In this paper, a near-real-time approach to data assimilation for the estimation of the three-dimensional global ozone distribution based on the transport model TM3 is presented. TM3 uses the meteorological data from European Centre for Medium-Range Weather Forecasts to transport the ozone field. The ozone profiles used in the assimilation are retrieved from measurements of the Global Ozone Monitoring Experiment instrument (GOME) on the European Space Agency's European Remote Sensing-2 satellite. A simplified Kalman filter technique is chosen as a data assimilation technique since it not only estimates the ozone distribution globally but also quantifies the uncertainty in its estimate. The NRT data assimilation technique is demonstrated for the period of March-June 2000. The results presented in this paper show that the estimated profiles deviate from the measurements by, on a global average, 15% of the ozone values in pressure layer 163-119 hPa and ranging from 6% to 2% of the ozone values between 119 hPa and 40 hPa. The deviation of the estimate from the measurements decreases with altitude and reaches 0.05% of the ozone value in the layer 2-0 hPa. Comparison with ozone-sonde observations shows that the model driven by observed meteorological fields is capable of describing the main spatial and temporal variations. Comparison with data from the Halogen Occultation Experiment instrument on the Upper Atmosphere Research Satellite shows that assimilating the retrieved profiles from GOME improves the vertical description of ozone profiles mainly in the stratosphere and the upper troposphere. Moreover, the integrated ozone-profile estimate is compared with the total-column ozone measurements made by the Total Ozone Mapping Spectrometer. This shows that assimilating the ozone profiles results in a better description of the total column than the ten-day forecast.
GY El Serafy, H Kelder. Near-real-time approach to assimilation of satellite-retrieved 3D ozone fields in a global model using simplified Kalman filter
published, Quart. J. Royal Meteorol. Soc., 2003, 129

* **Stored data**:
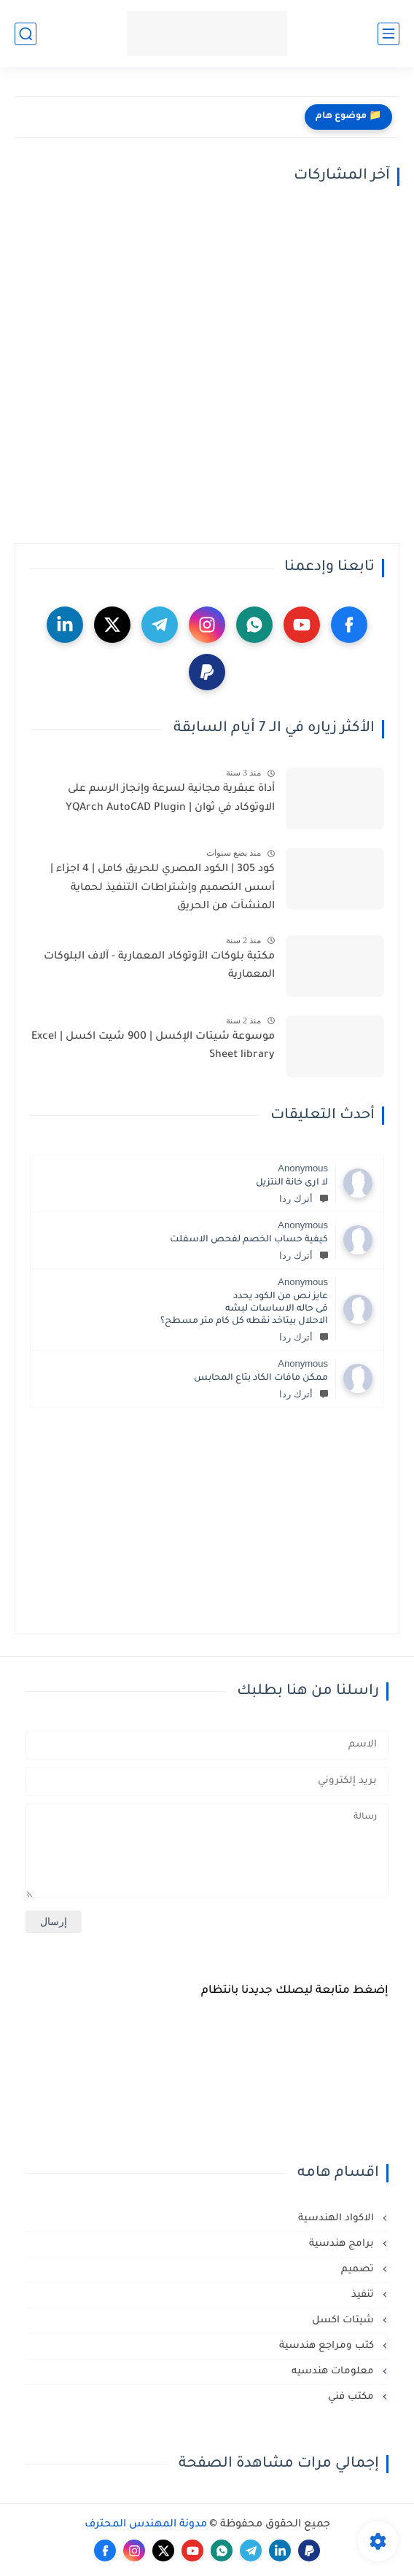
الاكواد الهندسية (337, 2218)
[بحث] (25, 34)
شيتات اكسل (344, 2320)
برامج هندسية (343, 2244)
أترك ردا (303, 1198)
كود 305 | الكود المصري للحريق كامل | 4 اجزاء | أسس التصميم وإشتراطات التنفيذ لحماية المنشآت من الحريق (162, 888)
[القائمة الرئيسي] (388, 34)
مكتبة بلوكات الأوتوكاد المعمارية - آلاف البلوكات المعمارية (159, 966)
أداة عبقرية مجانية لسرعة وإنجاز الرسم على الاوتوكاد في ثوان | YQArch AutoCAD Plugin (170, 799)
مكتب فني (352, 2397)
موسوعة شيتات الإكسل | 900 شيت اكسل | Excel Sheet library (153, 1046)
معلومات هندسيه (334, 2371)
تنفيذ (364, 2295)
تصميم (359, 2269)
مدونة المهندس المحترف (146, 2525)
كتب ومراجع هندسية (328, 2346)
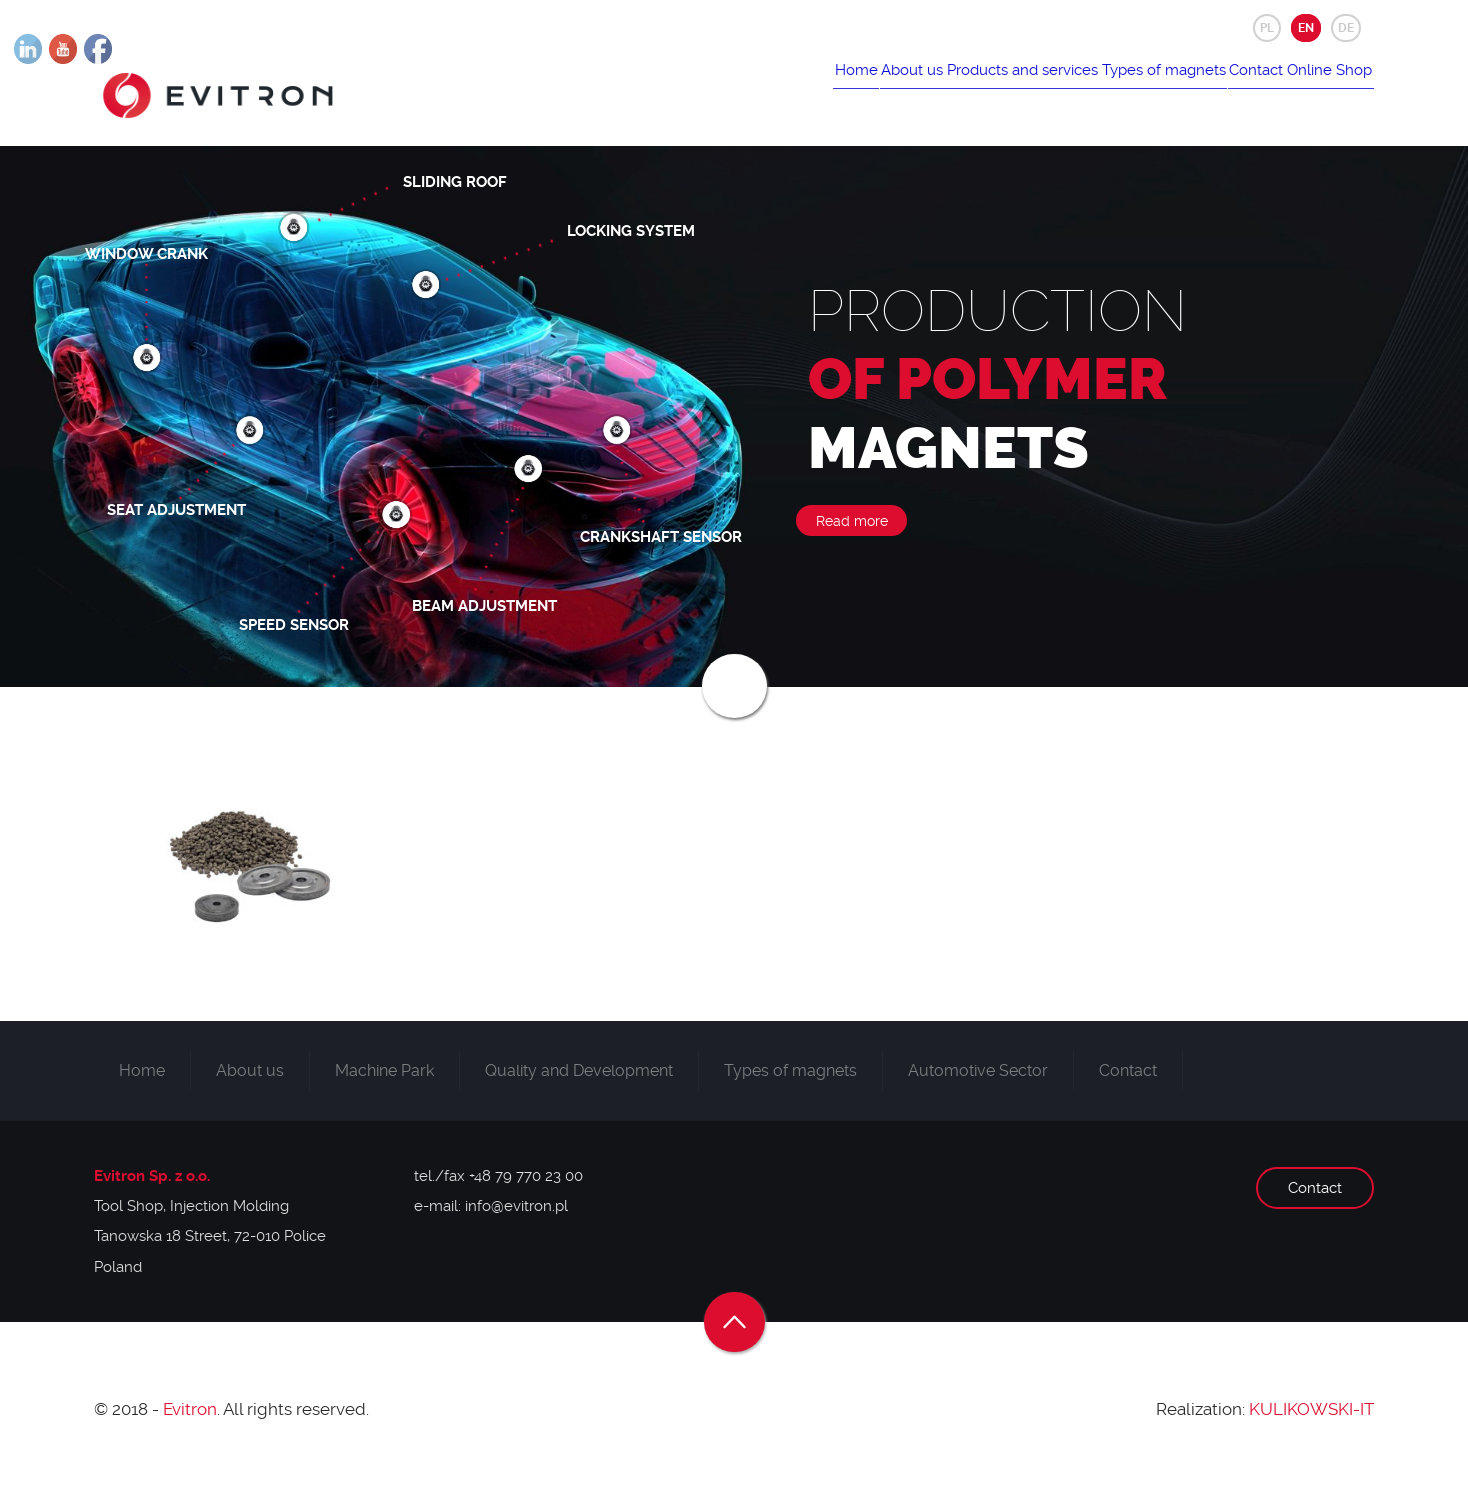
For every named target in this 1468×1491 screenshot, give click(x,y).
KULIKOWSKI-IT (1311, 1423)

* **Requests**:
(A) In the ozone assimilation abstract, which satellite carries the GOME instrument?
(B) In the records, update the lines from the one containing "For every named" through the end of the records, inclusive, so that "named target" is replaced with "labeled target", and give only those lines.

* **Exercise solutions**:
(A) The European Space Agency's European Remote Sensing-2 satellite.

(B)
For every labeled target in this 1468×1491 screenshot, give click(x,y).
KULIKOWSKI-IT (1311, 1423)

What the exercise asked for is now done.